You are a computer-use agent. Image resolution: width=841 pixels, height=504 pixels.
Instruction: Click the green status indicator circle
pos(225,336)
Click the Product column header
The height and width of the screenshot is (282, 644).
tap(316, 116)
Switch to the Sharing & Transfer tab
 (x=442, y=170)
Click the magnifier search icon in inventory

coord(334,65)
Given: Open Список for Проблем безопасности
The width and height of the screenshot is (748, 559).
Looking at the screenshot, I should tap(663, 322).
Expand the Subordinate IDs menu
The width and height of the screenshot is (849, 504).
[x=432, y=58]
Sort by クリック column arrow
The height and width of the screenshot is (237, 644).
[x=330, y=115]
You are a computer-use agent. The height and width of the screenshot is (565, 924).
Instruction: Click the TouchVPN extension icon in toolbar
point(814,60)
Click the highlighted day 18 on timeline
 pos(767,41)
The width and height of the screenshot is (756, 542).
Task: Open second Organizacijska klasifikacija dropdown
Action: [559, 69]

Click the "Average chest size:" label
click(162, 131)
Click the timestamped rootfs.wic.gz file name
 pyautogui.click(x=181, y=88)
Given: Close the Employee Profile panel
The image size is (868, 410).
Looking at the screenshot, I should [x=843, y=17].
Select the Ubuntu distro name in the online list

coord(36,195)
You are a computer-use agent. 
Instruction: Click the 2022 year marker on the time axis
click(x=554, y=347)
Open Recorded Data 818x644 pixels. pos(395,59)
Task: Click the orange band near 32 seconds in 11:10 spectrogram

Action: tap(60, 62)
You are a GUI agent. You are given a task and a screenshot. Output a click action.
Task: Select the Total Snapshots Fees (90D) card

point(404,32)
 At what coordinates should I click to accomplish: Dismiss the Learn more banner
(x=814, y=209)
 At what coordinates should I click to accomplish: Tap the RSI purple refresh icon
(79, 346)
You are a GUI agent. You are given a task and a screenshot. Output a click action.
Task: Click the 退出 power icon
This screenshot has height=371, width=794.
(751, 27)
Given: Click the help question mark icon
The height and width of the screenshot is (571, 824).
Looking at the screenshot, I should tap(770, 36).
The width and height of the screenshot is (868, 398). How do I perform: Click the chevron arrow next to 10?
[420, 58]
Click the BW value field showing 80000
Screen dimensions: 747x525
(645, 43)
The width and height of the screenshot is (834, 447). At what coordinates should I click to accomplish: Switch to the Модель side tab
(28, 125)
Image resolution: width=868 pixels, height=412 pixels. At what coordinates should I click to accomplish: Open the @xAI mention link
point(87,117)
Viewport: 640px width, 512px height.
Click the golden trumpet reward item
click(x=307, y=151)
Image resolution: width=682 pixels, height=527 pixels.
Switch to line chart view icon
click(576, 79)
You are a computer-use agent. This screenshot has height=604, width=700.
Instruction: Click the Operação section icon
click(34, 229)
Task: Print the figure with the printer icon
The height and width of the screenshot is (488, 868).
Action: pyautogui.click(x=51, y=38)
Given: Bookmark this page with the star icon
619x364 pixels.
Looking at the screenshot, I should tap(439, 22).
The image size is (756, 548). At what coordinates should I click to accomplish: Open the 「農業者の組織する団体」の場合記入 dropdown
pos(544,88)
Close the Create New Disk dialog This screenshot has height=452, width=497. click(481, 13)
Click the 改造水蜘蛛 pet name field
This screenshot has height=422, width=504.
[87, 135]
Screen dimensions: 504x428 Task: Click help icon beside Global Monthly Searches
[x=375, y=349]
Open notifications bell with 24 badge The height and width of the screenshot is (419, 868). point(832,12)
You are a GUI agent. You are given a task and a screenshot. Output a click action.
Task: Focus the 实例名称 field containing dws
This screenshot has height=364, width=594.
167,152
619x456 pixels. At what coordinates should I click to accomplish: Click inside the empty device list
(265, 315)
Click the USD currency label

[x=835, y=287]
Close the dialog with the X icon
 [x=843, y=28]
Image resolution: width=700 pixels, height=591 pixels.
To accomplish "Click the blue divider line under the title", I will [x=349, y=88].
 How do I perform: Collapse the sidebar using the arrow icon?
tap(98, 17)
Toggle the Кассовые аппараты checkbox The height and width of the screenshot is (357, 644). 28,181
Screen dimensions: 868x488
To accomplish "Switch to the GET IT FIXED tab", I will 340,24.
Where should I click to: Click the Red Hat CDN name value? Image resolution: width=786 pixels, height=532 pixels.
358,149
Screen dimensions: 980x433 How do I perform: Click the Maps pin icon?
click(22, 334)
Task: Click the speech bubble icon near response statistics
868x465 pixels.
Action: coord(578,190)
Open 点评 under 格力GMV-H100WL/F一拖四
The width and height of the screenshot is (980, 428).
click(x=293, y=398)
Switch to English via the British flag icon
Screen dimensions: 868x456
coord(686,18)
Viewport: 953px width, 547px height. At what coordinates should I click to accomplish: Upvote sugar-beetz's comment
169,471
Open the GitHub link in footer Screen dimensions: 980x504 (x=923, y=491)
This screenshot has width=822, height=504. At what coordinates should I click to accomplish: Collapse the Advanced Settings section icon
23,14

- **How to complete this task**
Each line of the data must be set down again as it is.

- **Written response**
You are a computer-use agent. Image resolution: width=841 pixels, height=504 pixels.
Instruction: Click the green status indicator circle
pos(225,336)
Click the Product column header
The height and width of the screenshot is (282, 644).
tap(316, 116)
Switch to the Sharing & Transfer tab
 (x=442, y=170)
Click the magnifier search icon in inventory

coord(334,65)
Given: Open Список for Проблем безопасности
The width and height of the screenshot is (748, 559).
Looking at the screenshot, I should tap(663, 322).
Expand the Subordinate IDs menu
The width and height of the screenshot is (849, 504).
[x=432, y=58]
Sort by クリック column arrow
The height and width of the screenshot is (237, 644).
[x=330, y=115]
You are a computer-use agent. The height and width of the screenshot is (565, 924).
Instruction: Click the TouchVPN extension icon in toolbar
point(814,60)
Click the highlighted day 18 on timeline
 pos(767,41)
The width and height of the screenshot is (756, 542).
Task: Open second Organizacijska klasifikacija dropdown
Action: [559, 69]

Click the "Average chest size:" label
click(162, 131)
Click the timestamped rootfs.wic.gz file name
 pyautogui.click(x=181, y=88)
Given: Close the Employee Profile panel
The image size is (868, 410).
Looking at the screenshot, I should [x=843, y=17].
Select the Ubuntu distro name in the online list

coord(36,195)
You are a computer-use agent. 
Instruction: Click the 2022 year marker on the time axis
click(x=554, y=347)
Open Recorded Data 818x644 pixels. pos(395,59)
Task: Click the orange band near 32 seconds in 11:10 spectrogram

Action: tap(60, 62)
You are a GUI agent. You are given a task and a screenshot. Output a click action.
Task: Select the Total Snapshots Fees (90D) card

point(404,32)
 At what coordinates should I click to accomplish: Dismiss the Learn more banner
(x=814, y=209)
 At what coordinates should I click to accomplish: Tap the RSI purple refresh icon
(79, 346)
You are a GUI agent. You are given a task and a screenshot. Output a click action.
Task: Click the 退出 power icon
This screenshot has height=371, width=794.
(751, 27)
Given: Click the help question mark icon
The height and width of the screenshot is (571, 824).
Looking at the screenshot, I should tap(770, 36).
The width and height of the screenshot is (868, 398). How do I perform: Click the chevron arrow next to 10?
[420, 58]
Click the BW value field showing 80000
Screen dimensions: 747x525
(645, 43)
The width and height of the screenshot is (834, 447). At what coordinates should I click to accomplish: Switch to the Модель side tab
(28, 125)
Image resolution: width=868 pixels, height=412 pixels. At what coordinates should I click to accomplish: Open the @xAI mention link
point(87,117)
Viewport: 640px width, 512px height.
Click the golden trumpet reward item
click(x=307, y=151)
Image resolution: width=682 pixels, height=527 pixels.
Switch to line chart view icon
click(576, 79)
You are a computer-use agent. This screenshot has height=604, width=700.
Instruction: Click the Operação section icon
click(34, 229)
Task: Print the figure with the printer icon
The height and width of the screenshot is (488, 868).
Action: pyautogui.click(x=51, y=38)
Given: Bookmark this page with the star icon
619x364 pixels.
Looking at the screenshot, I should tap(439, 22).
The image size is (756, 548). At what coordinates should I click to accomplish: Open the 「農業者の組織する団体」の場合記入 dropdown
pos(544,88)
Close the Create New Disk dialog This screenshot has height=452, width=497. click(481, 13)
Click the 改造水蜘蛛 pet name field
This screenshot has height=422, width=504.
[87, 135]
Screen dimensions: 504x428 Task: Click help icon beside Global Monthly Searches
[x=375, y=349]
Open notifications bell with 24 badge The height and width of the screenshot is (419, 868). point(832,12)
You are a GUI agent. You are given a task and a screenshot. Output a click action.
Task: Focus the 实例名称 field containing dws
This screenshot has height=364, width=594.
167,152
619x456 pixels. At what coordinates should I click to accomplish: Click inside the empty device list
(265, 315)
Click the USD currency label

[x=835, y=287]
Close the dialog with the X icon
 [x=843, y=28]
Image resolution: width=700 pixels, height=591 pixels.
To accomplish "Click the blue divider line under the title", I will [x=349, y=88].
 How do I perform: Collapse the sidebar using the arrow icon?
tap(98, 17)
Toggle the Кассовые аппараты checkbox The height and width of the screenshot is (357, 644). 28,181
Screen dimensions: 868x488
To accomplish "Switch to the GET IT FIXED tab", I will 340,24.
Where should I click to: Click the Red Hat CDN name value? Image resolution: width=786 pixels, height=532 pixels.
358,149
Screen dimensions: 980x433 How do I perform: Click the Maps pin icon?
click(22, 334)
Task: Click the speech bubble icon near response statistics
868x465 pixels.
Action: coord(578,190)
Open 点评 under 格力GMV-H100WL/F一拖四
The width and height of the screenshot is (980, 428).
click(x=293, y=398)
Switch to English via the British flag icon
Screen dimensions: 868x456
coord(686,18)
Viewport: 953px width, 547px height. At what coordinates should I click to accomplish: Upvote sugar-beetz's comment
169,471
Open the GitHub link in footer Screen dimensions: 980x504 (x=923, y=491)
This screenshot has width=822, height=504. At what coordinates should I click to accomplish: Collapse the Advanced Settings section icon
23,14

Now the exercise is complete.